Dataset records »
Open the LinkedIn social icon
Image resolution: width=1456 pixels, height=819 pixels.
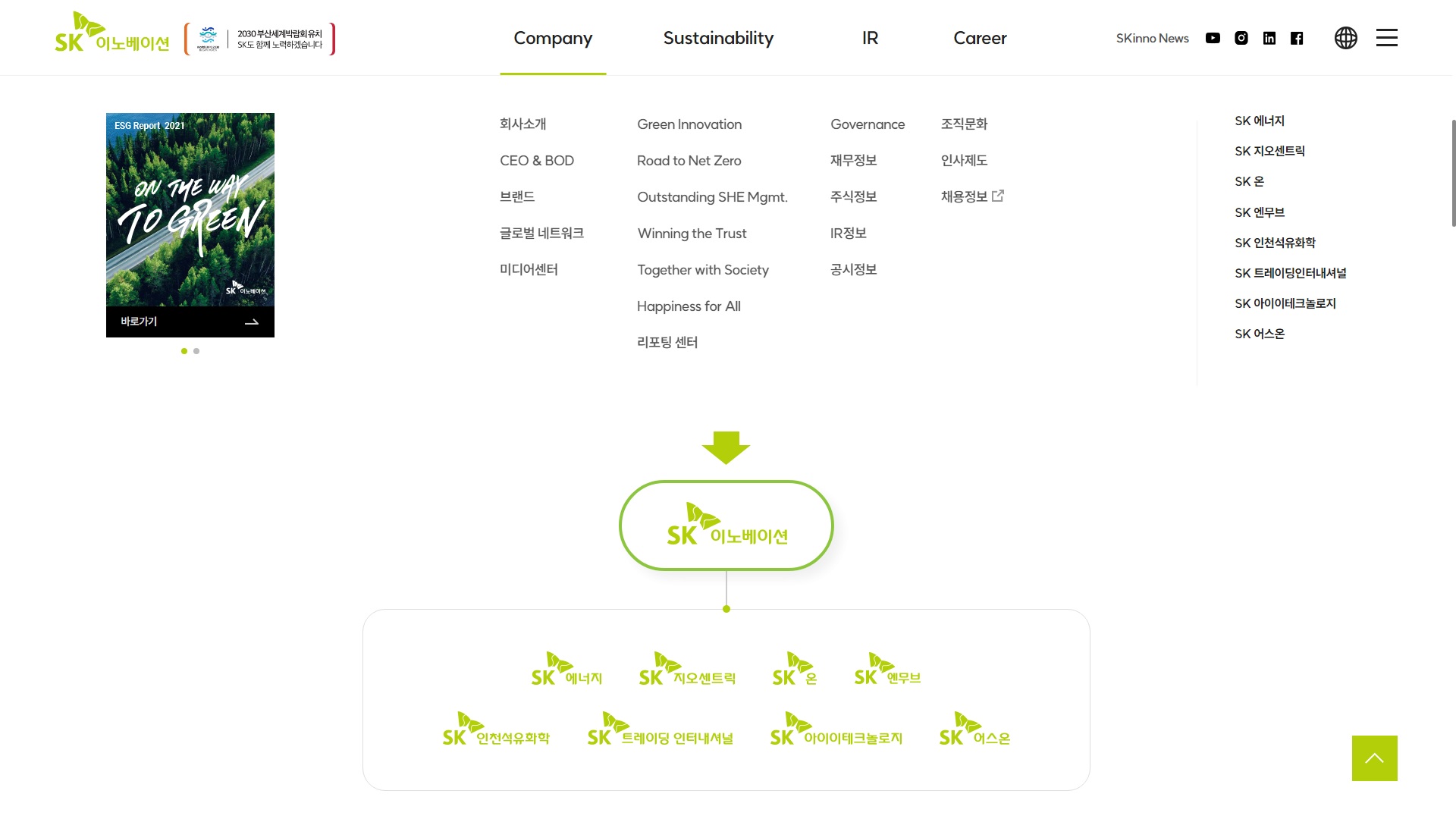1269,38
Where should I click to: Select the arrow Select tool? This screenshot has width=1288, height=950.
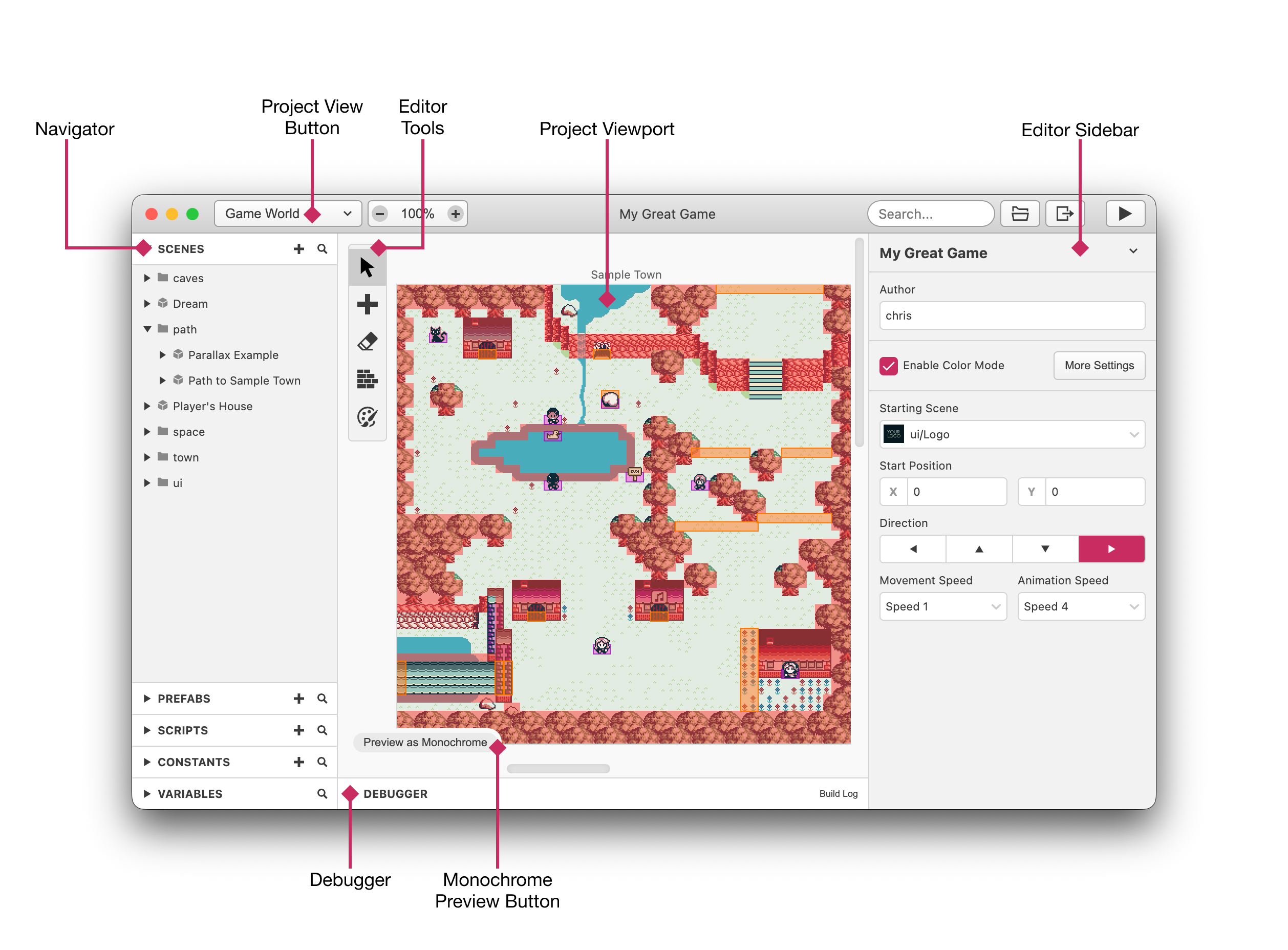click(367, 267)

The task » Look above for the line containing "Image resolution: width=1456"; output that line and all lines after it through the last one exactly, without the pictures.

Reply »
Image resolution: width=1456 pixels, height=819 pixels.
1269,38
Where should I click to: Select the arrow Select tool? This screenshot has width=1288, height=950.
click(367, 267)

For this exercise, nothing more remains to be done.